Reproducibility¶

Reproducibility Packages¶

Reproducible computation requires more than being open source and providing open data sets. While open access and liberal licensing are essential prerequisites, on top of this minimum we require structured organization of the materials and detailed documentation of the processes.

A “reproducibility package” [Barba-Praxis] includes descriptions about files uploaded to a data repository, including but not limited to code, parameters, input arguments, plotting scripts, and figures corresponding to a particular result. In software engineering, we often use the term “configuraiton management” to manage software artifacts; however, a reproducibility package is focused not only the software artifact but all artifacts in support of reproducibility to ensure that an experiment can be carried out fully by others trying to use the methods.

IEEE Computing in Science and Engineering, a publication focused on scientific and engineering computing, has a Reproducible Research Department [Barba-Thiruvathukal-RR], which is the first magazine department in the IEEE Computer Society to have a peer-reviewed track that requires authors to submit reproducibility packages and undergo peer review (which is also done openly). For an article to be accepted, all code and datasets must meet specific requirements and be deposited prior to peer review. The ideas of this chapter build on the work done to form this track.

Containers¶

Containers a provide support for a “virtual environment”. Containers can be particularly helpful toward building reproducibility packages for machine learning and computer vision research, since the container scripts themselves are assets that can be maintained under version control and included with the reproducibility package. There is no limit on how many scripts can be created.

Beyond software, in the case of machine learning and computer vision, it is crucial to support data artifacts. A key component of reproducibility is to integrate with scholarly archival. Acquiring and obtaining a DOI for the package assures that the materials are discoverable and citable. There is a growing trend toward software citation.

IEEE Computing in Science and Engineering’s Reproducible Research track and the Journal of Open Source Software. %, which are both pioneering efforts in reproducible research, focused on computational science and research software, respectively.

Zenodo and GitHub Release Archival¶

This book itself is an example of a Zenodo artifact.

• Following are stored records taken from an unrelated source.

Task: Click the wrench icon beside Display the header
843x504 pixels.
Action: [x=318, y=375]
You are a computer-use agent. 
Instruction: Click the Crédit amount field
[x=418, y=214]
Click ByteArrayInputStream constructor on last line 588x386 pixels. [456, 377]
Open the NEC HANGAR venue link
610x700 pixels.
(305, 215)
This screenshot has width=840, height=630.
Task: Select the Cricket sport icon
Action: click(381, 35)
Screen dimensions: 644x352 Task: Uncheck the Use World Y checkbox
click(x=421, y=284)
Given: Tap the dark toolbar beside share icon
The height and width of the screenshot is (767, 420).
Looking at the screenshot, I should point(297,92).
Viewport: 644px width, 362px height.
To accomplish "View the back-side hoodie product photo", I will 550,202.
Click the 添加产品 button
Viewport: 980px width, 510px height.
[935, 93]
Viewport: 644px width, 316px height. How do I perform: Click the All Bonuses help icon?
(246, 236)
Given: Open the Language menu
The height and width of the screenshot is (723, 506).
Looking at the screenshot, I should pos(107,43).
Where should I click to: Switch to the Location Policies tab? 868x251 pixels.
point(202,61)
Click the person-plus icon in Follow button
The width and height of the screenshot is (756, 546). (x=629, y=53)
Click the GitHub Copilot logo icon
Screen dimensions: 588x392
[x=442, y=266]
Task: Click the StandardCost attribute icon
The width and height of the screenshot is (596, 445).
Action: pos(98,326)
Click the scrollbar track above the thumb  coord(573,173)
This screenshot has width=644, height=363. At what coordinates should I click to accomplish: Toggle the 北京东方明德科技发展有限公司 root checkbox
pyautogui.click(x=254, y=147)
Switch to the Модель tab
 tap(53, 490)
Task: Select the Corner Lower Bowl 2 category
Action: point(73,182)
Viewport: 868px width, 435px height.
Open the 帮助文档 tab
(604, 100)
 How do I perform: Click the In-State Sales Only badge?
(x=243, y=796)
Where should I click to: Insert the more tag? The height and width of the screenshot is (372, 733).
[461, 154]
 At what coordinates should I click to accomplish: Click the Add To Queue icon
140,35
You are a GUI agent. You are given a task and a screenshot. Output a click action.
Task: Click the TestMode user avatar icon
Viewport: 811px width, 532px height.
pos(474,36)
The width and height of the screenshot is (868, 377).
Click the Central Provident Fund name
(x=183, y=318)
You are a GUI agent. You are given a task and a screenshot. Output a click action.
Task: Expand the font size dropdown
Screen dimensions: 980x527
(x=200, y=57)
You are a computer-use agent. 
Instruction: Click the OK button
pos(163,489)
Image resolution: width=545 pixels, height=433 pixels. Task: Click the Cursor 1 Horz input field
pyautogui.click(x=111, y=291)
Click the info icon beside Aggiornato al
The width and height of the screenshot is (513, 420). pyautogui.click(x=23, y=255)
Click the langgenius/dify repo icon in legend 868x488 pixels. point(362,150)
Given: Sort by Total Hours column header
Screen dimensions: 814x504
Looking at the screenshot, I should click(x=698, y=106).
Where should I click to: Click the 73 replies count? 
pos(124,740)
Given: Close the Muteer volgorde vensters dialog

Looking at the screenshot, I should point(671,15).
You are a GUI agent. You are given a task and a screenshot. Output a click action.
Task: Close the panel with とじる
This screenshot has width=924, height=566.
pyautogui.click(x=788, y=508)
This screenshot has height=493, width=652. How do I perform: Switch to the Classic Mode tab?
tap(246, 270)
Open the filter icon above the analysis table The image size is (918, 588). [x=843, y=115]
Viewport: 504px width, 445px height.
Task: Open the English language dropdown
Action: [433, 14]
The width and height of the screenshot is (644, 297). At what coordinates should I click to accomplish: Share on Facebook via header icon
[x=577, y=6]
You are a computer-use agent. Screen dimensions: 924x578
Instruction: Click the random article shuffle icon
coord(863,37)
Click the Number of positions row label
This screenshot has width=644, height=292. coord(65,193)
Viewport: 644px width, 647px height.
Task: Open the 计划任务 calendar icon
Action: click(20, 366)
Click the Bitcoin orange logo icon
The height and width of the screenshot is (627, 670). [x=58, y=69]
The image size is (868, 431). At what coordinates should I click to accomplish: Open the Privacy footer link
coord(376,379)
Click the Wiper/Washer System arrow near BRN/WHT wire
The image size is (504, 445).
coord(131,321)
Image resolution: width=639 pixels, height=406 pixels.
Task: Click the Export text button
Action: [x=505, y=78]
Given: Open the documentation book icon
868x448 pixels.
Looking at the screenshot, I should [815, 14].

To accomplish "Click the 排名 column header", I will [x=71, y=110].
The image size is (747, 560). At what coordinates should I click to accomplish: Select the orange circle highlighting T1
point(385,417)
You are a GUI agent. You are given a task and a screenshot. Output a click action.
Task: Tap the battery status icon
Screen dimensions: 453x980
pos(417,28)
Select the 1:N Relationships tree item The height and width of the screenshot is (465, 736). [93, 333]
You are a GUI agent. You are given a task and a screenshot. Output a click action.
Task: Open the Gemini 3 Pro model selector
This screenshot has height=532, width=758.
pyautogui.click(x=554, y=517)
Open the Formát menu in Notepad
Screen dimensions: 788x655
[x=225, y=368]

We use Travis to release the book, which in our case means bundling the source code (which is done by default as part of the release process) and the HTML/PDF versions. The HTML version is pushed to GitHub pages upon successful build. The PDF version is pushed to GitHub Releases as part of the post-build (deploy) process, assuming a successful build.

sudo: false
language: python
addons:
  apt:
    packages:
    - latex-xcolor
    - texlive-base
    - texlive-latex-base
    - texlive-latex-recommended
    - texlive-fonts-recommended
    - texlive-fonts-extra
    - texlive-latex-extra
    - texlive-formats-extra
    - texlive-bibtex-extra
    - texlive-humanities
    - texinfo
    - texlive-science
    - latexmk
script:
- pip install -r requirements.txt
- pushd latex-book && make all && popd
- pushd sphinx-book && BOOK_VERSION=$(../get-current-version.sh) travis-sphinx build -s source && popd
- pushd sphinx-book && BOOK_VERSION=$(../get-current-version.sh) make latexpdf && popd
after_success:
- pushd sphinx-book && travis-sphinx deploy --cname se4ml.org && popd
before_deploy:
- cd $TRAVIS_BUILD_DIR
deploy:
  provider: releases
  api_key: $GH_TOKEN
  file_glob: true
  file:
    - ./**/se4ml.pdf
    - ./**/SoftwareEngineeringforMachineLearning.pdf
  skip_cleanup: true
  on:
    repo: PurdueCAM2Project/SE4ML
    tags: true

Zenodo developed a GitHub integration to support permanent archival of a GitHub repository and any build artifacts it may produce.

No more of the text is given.